Finger Extension (6:33 - 7:50)

  • Roll a snake and then break it into several smaller pieces.
  • Wrap one of those smaller pieces around the tip of your index finger and grab the ends of the putty with your other hand.
  • Bend your index finger towards your palm and with your other hand still holding on to the ends of the putty, pin them to the palm of your hand.
  • With the putty secure, extend your finger as far as you can. Repeat this process with each finger.

Three Finger Pinch & Pull (7:51 - 8:26)

  • This exercise uses all of the putty molded into a thick cylinder.
  • Hold the putty in one hand in the same way you’d hold an ice cream cone – not too tight but not too loose.
  • With the other hand, use your thumb, index, and middle fingers to pinch around the cylinder, then tug the putty outward.
  • Reshape the putty and repeat several times.

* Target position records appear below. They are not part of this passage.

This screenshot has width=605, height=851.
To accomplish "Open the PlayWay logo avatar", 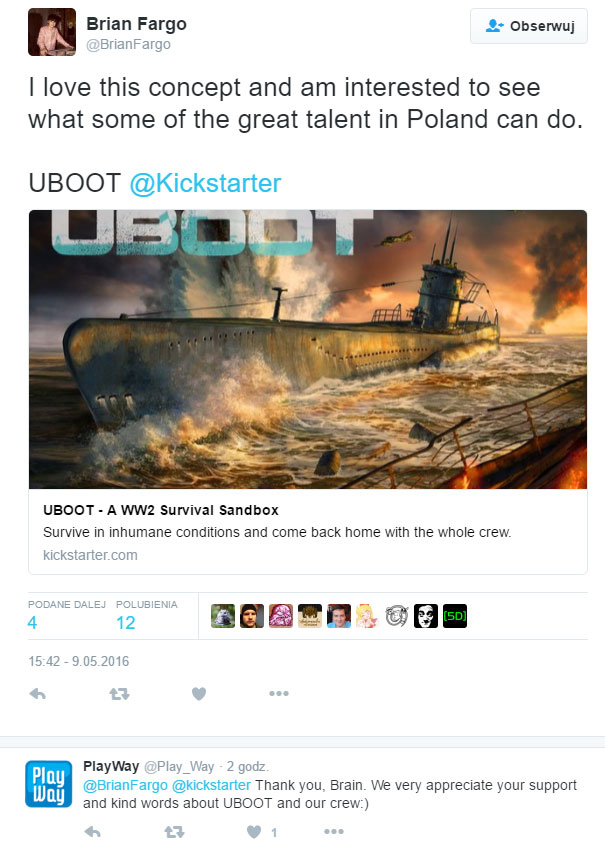I will point(49,784).
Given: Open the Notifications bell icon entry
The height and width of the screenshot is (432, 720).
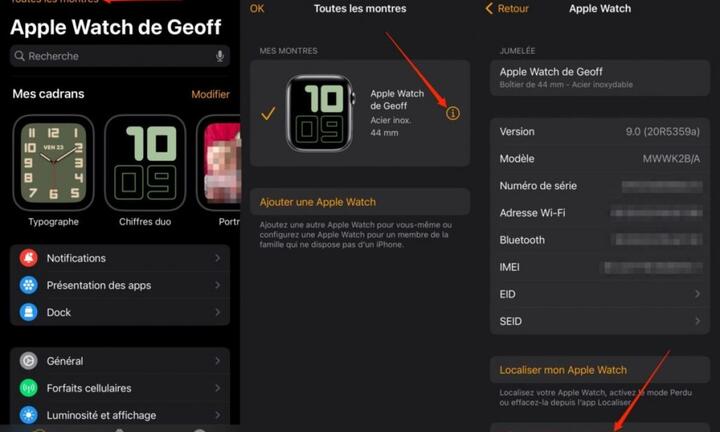Looking at the screenshot, I should [x=28, y=258].
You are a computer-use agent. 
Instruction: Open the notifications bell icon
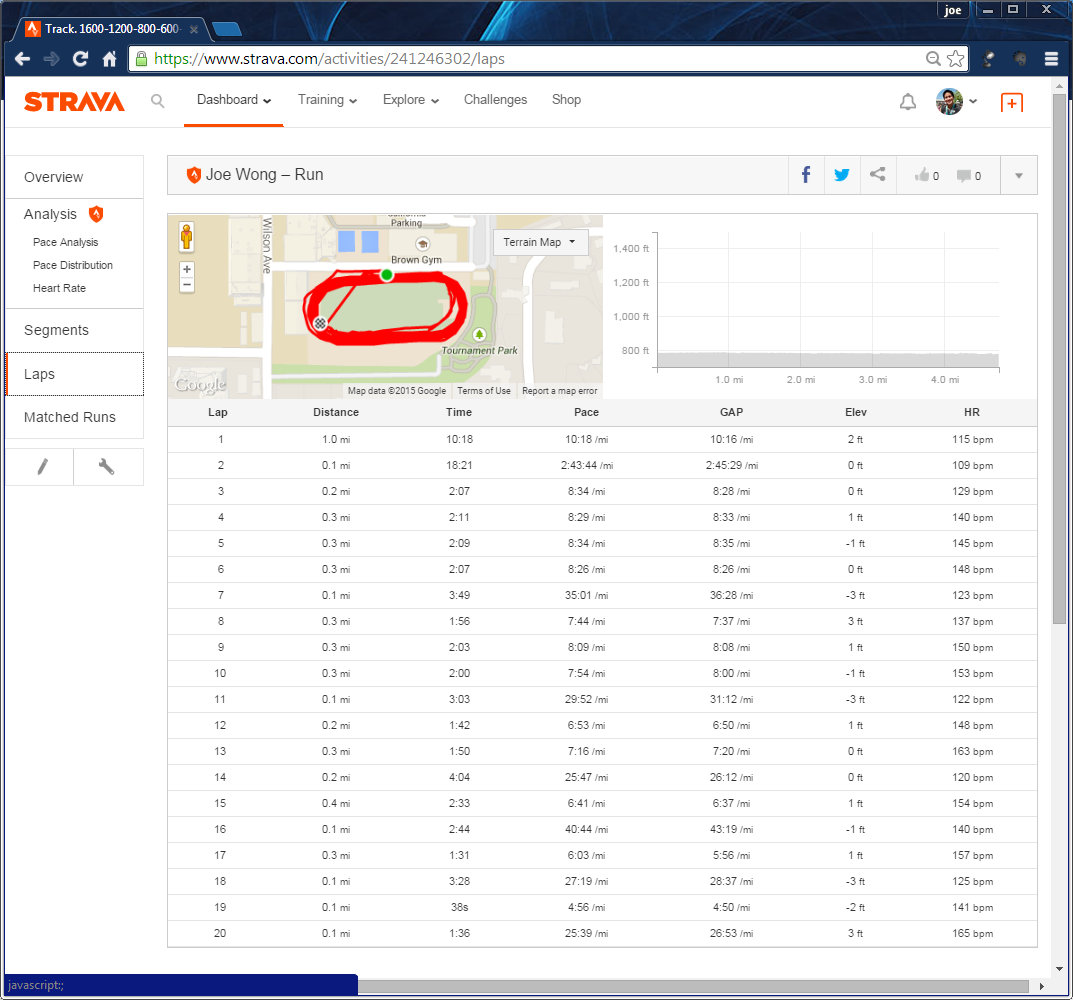(907, 102)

Meatballs & Pancakes (8:27 - 9:18)

  • Flatten the putty between the palms of your hands (making the ‘pancake’).
  • Then, in just one hand, your affected hand if possible, roll the pancake back into a ball (the ‘meatball’).
  • Flatten the putty into the pancake again.
  • Just as before, using only one hand, form the meatball.
  • Repeat several times.

Wrap-Up & References (9:19-9:50)

Be patient with yourself!

Some of these hand exercises are much harder than others and it might take a while and a lot of practice to be able to do all of them. So, be patient with yourself as you work on improving the use of your affected hand.